Exercice proposé 1>
Répondez à ces questions sur le texte consacré à Albert Caquot :
(a) Quelle est la longueur du pont La Fayette ?
(b) En quelle année Albert Caquot entre-t-il à l'École Polytechnique ?
(c) Combien de kilomètres de canalisations assainissent la ville de Troyes ?

Source>
◆ ◆ ◆

C’est cette technique en treillis qu’a utilisée à la même époque Albert Caquot pour la conception du pont La Fayette à Paris (Ill. 06), au dessus du faisceau dense des voies ferrées de la gare de l’Est. Ce pont La Fayette est un pont biais à poutre droite continue en treillis multiple de 149 mètres de longueur et 20 mètres largeur, avec des poutres de 10,40 mètres de hauteur.

Un aperçu de l’histoire d’Albert Caquot et de ses autres réalisations

Albert Caquot est originaire de Vouziers (Ardennes). Son père y était exploitant agricole. Dans ses études secondaires, les sciences mathématiques, physiques et chimiques le passionnent. Très tôt, il démonte, répare et perfectionne les outils agricoles de la ferme de ses parents.Il entre à l’École Polytechnique, en 1899, un an après le baccalauréat qu’il a passé au lycée de Reims (donc à bac + 1, ce qui est exceptionnel), dans la dernière promotion du 19ème siècle ; il n’a alors que 18 ans. Albert Caquot sort de Polytechnique dans le Corps des Ponts et Chaussées, ce qui correspond à sa vocation de constructeur. De 1905 à 1912, il débute sa carrière au service de l’Etat à Troyes (Aube). Il assainit la ville par 80 km de canalisations ovoïdes très innovantes et la protège également des inondations, sauvant ainsi de nombreuses vies humaines.Mobilisé à Toul, le 1er août 1914, il y commande la 21è compagnie d’aérostiers. C’est là qu’il conçoit le nouveau ballon évoqué ci-dessus. En juin 1915, Albert Caquot est appelé à devenir directeur de l’atelier mécanique d’aérostation de Chalais-Meudon ; le nouveau ballon y est assemblé en grande série sur ses plans. Le 11 janvier 1918, Clémenceau, devenu chef du gouvernement, nomme Albert Caquot directeur technique de l’aéronautique militaire. Celui-ci résout les problèmes de la fabrication en série des Spad avec moteur Hispano de 300 CV, que Guynemer réclamait en vain depuis de longs mois et qui donnent aux alliés la maîtrise de l’air en 1918. Albert Caquot, déjà décoré de la Légion d’honneur sur le champ de bataille, reçoit aussi toutes les plus hautes décorations alliées.

◆ ◆ ◆

Exercice proposé 2>
Dans les entrées, recopiez mot pour mot les lignes qui commencent par celle contenant « The width and » et se poursuivent jusqu'à celle contenant « I will pos(928,394). », toutes deux comprises.

Entrées enregistrées>
◆ ◆ ◆

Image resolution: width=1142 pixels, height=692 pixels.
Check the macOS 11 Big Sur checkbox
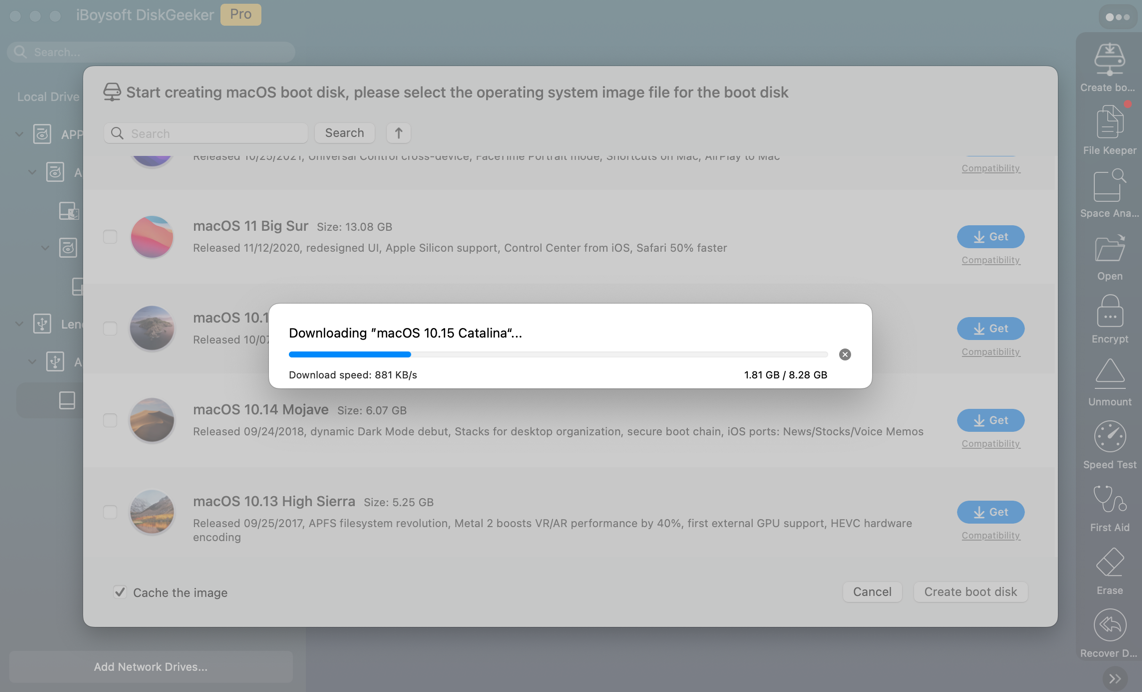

◆ ◆ ◆

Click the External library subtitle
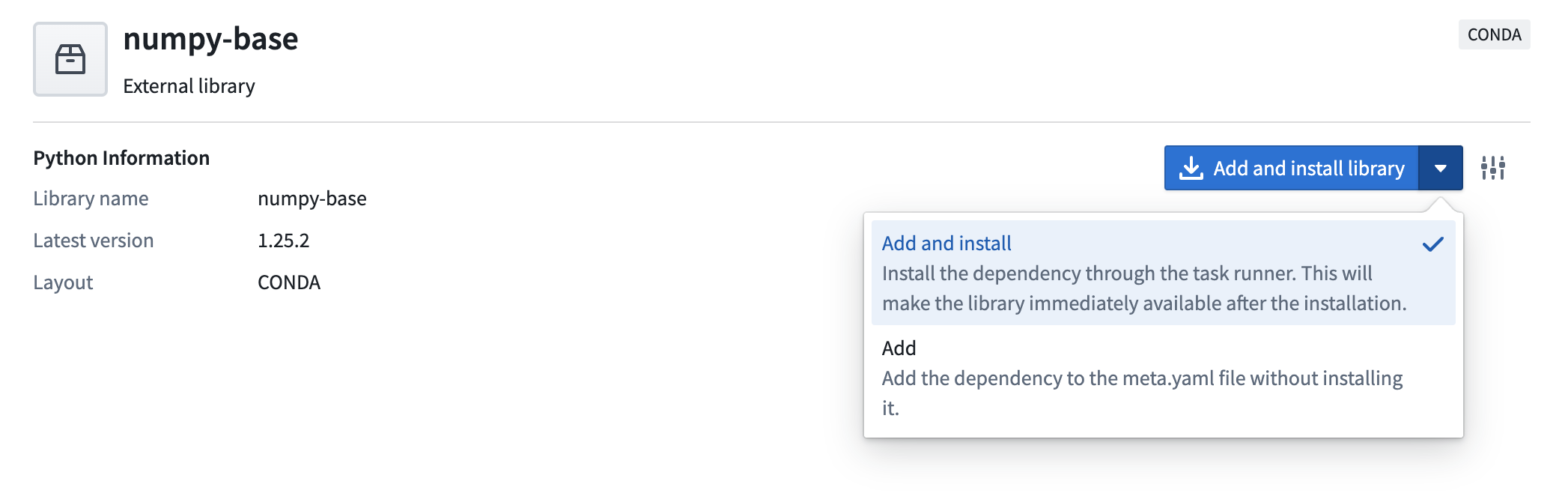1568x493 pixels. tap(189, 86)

◆ ◆ ◆

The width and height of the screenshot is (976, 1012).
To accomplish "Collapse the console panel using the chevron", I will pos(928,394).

◆ ◆ ◆

Solution 1>
(a) 149 mètres.
(b) En 1899.
(c) 80 km.

Solution 2>
The width and height of the screenshot is (976, 1012).
To accomplish "Collapse the console panel using the chevron", I will pos(928,394).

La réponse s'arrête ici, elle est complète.